■ **Goal**
In the thesis abstract, which vocoder does the baseline HMM-based speech synthesiser use?

■ **Passage to read**
┌────────

Parametric speech synthesis has received increased attention in recent years following
the development of statistical HMM-based speech synthesis. However, the speech
produced using this method still does not sound as natural as human speech and there
is limited parametric flexibility to replicate voice quality aspects, such as breathiness.
The hypothesis of this thesis is that speech naturalness and voice quality can be
more accurately replicated by a HMM-based speech synthesiser using an acoustic glottal
source model, the Liljencrants-Fant (LF) model, to represent the source component
of speech instead of the traditional impulse train.
Two different analysis-synthesis methods were developed during this thesis, in order
to integrate the LF-model into a baseline HMM-based speech synthesiser, which is
based on the popular HTS system and uses the STRAIGHT vocoder. The first method,
which is called Glottal Post-Filtering (GPF), consists of passing a chosen LF-model
signal through a glottal post-filter to obtain the source signal and then generating
speech, by passing this source signal through the spectral envelope filter. The system
which uses the GPF method (HTS-GPF system) is similar to the baseline system,
but it uses a different source signal instead of the impulse train used by STRAIGHT.

└────────

■ **Given material**
┌────────

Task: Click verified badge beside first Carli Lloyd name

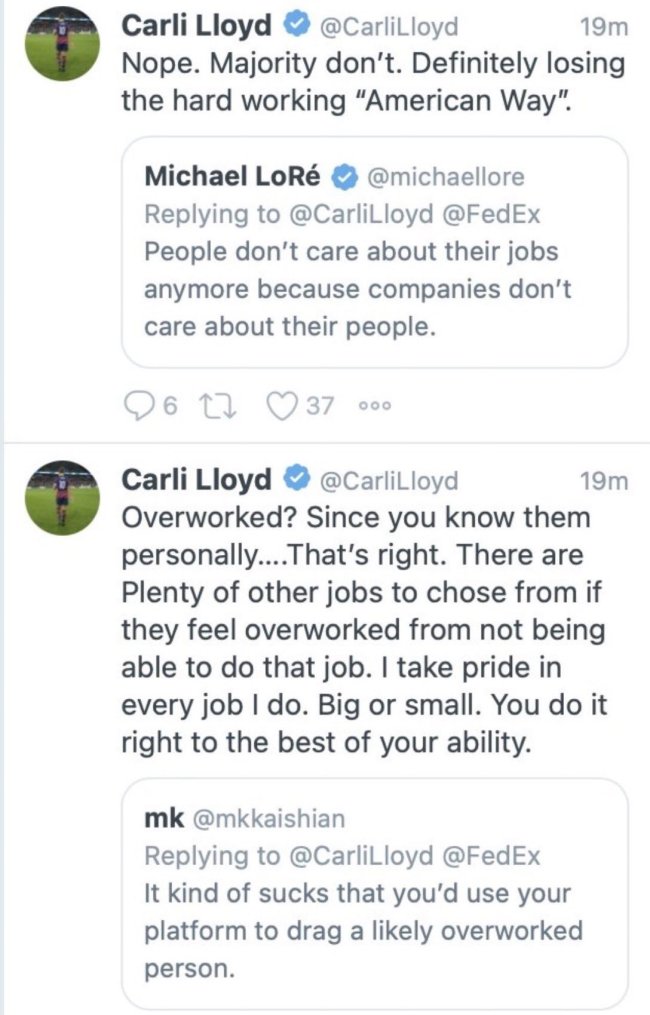Action: 295,27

└────────

■ **Written response**
The STRAIGHT vocoder.